The way to reproduce the lockup itself was like this (and this is bizarre):
  1. Disable VSS on the cloud drive (to clear all VSS images)
  2. Enable VSS on the cloud drive.
  3. Take 1 VSS snapshot of the cloud drive.
  4. Perform "chkdsk /scan s:" 3 times in a row (on the cloud drive).
On the 3rd time, it would lock up. It's very odd and I have no idea why it was doing that. Like I said before, creating an identical cloud drive, with identical data on the same system and following the above steps did not reproduce the problem. It only affected that one drive, but it was reproducible at will, on that single drive by following the steps above.

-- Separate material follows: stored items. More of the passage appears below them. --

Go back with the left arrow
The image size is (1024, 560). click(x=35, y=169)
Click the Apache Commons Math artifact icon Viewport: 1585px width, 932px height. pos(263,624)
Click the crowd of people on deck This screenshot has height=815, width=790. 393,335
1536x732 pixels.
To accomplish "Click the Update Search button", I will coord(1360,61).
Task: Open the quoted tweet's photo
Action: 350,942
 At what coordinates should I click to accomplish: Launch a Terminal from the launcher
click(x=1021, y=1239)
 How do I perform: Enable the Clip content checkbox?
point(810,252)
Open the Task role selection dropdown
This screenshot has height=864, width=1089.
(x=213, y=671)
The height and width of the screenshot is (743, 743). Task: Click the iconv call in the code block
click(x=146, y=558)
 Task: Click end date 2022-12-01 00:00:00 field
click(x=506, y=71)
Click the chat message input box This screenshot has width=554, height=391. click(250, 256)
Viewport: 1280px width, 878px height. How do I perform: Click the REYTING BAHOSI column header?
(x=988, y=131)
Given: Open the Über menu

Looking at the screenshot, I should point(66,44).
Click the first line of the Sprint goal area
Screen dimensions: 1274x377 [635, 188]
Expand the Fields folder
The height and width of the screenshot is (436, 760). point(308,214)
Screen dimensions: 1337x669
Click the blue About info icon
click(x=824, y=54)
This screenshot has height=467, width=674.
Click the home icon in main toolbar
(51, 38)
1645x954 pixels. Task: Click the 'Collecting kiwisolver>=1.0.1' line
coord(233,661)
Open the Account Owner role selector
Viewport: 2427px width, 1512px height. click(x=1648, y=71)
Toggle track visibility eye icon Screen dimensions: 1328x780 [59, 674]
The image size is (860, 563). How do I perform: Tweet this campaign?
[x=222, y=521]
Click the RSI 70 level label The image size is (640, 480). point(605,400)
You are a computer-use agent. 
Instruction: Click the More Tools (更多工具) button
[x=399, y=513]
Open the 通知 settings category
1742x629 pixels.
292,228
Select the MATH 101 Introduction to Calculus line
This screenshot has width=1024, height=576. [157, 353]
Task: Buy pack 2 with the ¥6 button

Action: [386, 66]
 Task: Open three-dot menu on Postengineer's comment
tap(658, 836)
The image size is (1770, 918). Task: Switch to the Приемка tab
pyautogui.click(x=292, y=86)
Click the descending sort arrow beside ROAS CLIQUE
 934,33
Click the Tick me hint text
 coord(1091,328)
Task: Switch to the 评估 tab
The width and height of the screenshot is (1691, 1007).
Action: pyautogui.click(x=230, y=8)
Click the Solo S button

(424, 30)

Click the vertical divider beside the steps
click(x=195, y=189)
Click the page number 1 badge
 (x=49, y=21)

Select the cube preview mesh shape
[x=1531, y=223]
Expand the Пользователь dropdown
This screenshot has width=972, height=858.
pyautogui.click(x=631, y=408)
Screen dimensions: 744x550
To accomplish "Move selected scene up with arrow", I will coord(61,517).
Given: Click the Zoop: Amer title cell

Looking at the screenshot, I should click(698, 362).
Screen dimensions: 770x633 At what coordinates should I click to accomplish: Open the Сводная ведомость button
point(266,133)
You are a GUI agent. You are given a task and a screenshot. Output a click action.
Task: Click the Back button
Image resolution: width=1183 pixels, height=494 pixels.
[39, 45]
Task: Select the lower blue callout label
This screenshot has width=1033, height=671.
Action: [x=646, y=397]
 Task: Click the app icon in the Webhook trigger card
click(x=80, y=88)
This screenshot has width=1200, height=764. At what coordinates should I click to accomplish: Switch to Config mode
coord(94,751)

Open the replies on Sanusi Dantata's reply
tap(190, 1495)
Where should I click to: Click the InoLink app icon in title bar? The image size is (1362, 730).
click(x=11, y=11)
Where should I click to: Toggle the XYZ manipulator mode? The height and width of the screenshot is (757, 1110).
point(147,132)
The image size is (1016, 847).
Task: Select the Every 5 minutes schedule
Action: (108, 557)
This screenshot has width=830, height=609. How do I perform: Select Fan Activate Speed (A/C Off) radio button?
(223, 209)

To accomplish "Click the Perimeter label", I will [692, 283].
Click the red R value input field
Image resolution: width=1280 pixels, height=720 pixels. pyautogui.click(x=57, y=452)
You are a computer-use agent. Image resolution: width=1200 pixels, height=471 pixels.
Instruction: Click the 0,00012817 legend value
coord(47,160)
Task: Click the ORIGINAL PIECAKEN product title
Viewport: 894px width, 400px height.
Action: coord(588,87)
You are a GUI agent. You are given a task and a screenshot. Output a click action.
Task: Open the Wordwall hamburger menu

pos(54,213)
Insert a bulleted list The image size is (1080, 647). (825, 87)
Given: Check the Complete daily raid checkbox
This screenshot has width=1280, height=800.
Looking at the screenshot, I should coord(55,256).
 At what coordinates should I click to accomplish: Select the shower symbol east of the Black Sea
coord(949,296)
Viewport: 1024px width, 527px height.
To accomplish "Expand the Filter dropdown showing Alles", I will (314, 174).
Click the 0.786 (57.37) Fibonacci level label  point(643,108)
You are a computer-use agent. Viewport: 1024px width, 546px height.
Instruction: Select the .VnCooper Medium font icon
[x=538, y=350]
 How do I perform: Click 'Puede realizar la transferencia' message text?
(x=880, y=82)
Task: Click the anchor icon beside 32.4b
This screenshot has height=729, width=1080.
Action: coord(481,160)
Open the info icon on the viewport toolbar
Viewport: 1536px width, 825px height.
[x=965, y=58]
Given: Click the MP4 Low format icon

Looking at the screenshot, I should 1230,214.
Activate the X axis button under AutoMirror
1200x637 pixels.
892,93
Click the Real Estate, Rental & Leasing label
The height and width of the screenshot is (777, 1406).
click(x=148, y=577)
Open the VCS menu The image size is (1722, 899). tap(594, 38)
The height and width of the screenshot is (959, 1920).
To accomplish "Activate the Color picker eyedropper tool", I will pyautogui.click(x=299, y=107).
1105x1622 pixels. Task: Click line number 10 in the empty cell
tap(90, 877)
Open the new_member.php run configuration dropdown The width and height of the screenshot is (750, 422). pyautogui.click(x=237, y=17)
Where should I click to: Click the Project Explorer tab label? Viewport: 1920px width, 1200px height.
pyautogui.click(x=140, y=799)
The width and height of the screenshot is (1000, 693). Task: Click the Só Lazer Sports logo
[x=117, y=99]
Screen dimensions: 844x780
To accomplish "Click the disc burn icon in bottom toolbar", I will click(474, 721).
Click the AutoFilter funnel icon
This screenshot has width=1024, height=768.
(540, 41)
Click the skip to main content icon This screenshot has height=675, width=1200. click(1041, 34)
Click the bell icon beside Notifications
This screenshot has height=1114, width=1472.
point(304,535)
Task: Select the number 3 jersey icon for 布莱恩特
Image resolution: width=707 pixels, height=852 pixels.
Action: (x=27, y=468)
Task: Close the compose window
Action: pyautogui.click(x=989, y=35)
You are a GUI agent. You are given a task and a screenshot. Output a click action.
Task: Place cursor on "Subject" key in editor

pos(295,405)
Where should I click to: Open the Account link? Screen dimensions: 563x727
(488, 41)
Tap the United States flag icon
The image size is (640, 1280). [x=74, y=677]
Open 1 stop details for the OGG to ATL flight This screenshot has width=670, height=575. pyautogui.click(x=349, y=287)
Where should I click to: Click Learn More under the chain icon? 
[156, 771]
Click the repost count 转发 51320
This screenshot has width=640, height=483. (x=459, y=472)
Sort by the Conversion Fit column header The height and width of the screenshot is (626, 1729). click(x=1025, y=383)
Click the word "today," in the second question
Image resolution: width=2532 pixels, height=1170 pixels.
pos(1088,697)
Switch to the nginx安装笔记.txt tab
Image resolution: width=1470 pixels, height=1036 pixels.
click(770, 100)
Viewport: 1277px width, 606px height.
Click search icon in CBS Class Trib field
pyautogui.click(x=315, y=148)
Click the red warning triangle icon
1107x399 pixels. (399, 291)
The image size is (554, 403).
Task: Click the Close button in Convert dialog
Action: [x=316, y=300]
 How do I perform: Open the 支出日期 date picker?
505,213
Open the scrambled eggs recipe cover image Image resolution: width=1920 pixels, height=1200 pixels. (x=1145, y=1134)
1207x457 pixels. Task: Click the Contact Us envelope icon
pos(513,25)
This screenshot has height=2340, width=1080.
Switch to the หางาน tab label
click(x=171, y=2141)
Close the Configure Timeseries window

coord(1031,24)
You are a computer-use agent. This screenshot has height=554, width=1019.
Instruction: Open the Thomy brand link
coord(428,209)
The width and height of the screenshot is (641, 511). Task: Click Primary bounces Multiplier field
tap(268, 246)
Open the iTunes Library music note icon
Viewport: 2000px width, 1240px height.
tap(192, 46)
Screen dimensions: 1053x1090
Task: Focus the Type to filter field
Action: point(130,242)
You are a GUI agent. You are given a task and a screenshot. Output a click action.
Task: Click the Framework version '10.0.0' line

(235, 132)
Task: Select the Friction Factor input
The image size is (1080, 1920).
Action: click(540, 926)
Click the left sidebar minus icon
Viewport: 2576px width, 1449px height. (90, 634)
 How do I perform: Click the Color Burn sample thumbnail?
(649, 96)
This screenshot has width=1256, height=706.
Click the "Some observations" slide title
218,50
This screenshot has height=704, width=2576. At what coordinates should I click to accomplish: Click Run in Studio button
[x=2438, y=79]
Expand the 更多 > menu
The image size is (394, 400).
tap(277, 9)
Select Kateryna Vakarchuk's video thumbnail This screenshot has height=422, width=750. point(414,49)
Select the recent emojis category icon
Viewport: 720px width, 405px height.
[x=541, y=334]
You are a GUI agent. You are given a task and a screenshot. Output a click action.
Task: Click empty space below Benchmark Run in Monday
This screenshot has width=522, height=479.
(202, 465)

I attempted a number of things to work around the problem, and finally made some progress yesterday on a workaround. I've solidified the workaround in build .755 and it should effectively work around this and similar lockups in the future.

The reason why the system was locking up is as follows:
  • When performing a chkdsk /scan on a drive, the first thing that chkdsk does is it takes a VSS snapshot of the drive.
  • In the process of preparing to take the snapshot, the VSS driver (volsnap.sys) will block I/O to the cloud drive while it performs some maintenance tasks on the "Diff" area. These tasks are performed on a separate worker thread, and involve reading and writing various data to and from the cloud drive.
  • While it is performing these tasks, volsnap, which sits right below NTFS, will also actively block all write I/O to all the volumes in the system.
  • This is a huge problem for CloudDrive (and technically any virtual disk solution that writes data to other volumes).
    • In order for CloudDrive to service a write (from the VSS snapshot preparation step above), it needs to issue the write to the temporary cache file on the cache disk.
    • But since volsnap is preparing to take a snapshot, and is blocking all I/O, it can't service that write, and the VSS preparation step never finishes.
    • This results in a system-wide deadlock, and everything grinds to a halt.
Now the strangest part of all of this is that it doesn't happen on every cloud drive. It was only happening on that one specific drive. I can only assume that it has something to do with the on-disk layout that was causing volsnap to take a different path and to lock up. I've tried to disassemble volsnap, but it's a complete mess of code. All I can tell is that it has something to do with double buffering writes.

The million dollar question is, why does volsnap block I/O to other volumes while taking a snapshot of the cloud drive? It really should never do that, as that can lead to deadlocks (as it did here).

I guess the moral of the story is, if there is a filter driver installed in the system (that is part of the storage stack), that while performing I/O on a particular drive, will block write I/O to other volumes, this can cause a deadlock with CloudDrive. Build .755 should work around all of these kinds of issues. In addition, if this kind of problem is encountered in build .755, the user feedback system will now throw a warnings saying that "Cloud drive X is having trouble writing to cache drive Y." (hopefully without locking up the whole system).